I cautiously, and unknowingly, worked this concept of disability aesthetic into my final project for Designing the Absurd. When Pedro showed us examples of wearables in class, he included artists who created prosthetics that called attention to themselves instead of aiming to blend in like the wearer is not wearing a prosthetic at all. I embraced this concept when creating the Pill Popper.
The pill inside is one of my ADHD medications. For class I colored the label with white paint so nobody would know my business. But, this was a piece designed for myself, custom fit to me, and through that, a message to others like me. The more covert my medicine, the more I can hide it from others, the more likely I will forget to take it. The point here is not just to be loud and to destigmatize the use of medication, but it is a message that the mechanisms we use to hide ourselves also harm us. What do you lose by trying so hard to seem normal? Hiding begets hiding. You hide that you take medicine, then you struggle through a 2.5 hour class to keep yourself from jiggling your leg because you are crawling out of your skin sitting there.
My aesthetic is not cold and minimalist. It is loud, warm, a little cheeky. In this case, good design was not to blend in seamlessly. I didn’t know it at the time, but this project was the first, albeit gentle, step towards empowering myself, living more openly and honestly, and taking up space in a way I am still not yet comfortable with.

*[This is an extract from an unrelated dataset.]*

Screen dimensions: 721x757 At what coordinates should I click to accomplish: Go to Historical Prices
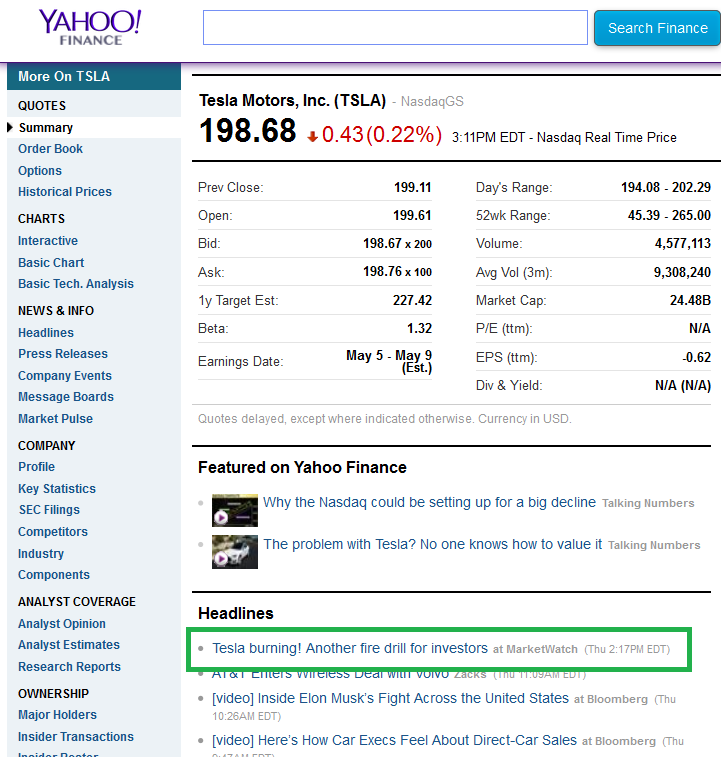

The trouble about disability aesthetic, for my purposes, is how focused it is on physical disability. I don’t know yet how to find the “aesthetic” in something invisible. As I untangle the knots I created in my thesis journey, I see that strangely enough, my fixation for my project was initially on the physical. I was looking for problems with my body to discuss. Maybe, I was exploding with the need to explore my struggles, but couldn’t locate them because they are invisible. So instead I tried to externalize them in the body. My next challenge is visualizing the invisible, tanging the untangible.
1Nyman, Andra L., and Anne M. Jenkins. Issues and Approaches to Art for Students with Special Needs. The National Art Education Association, 1999.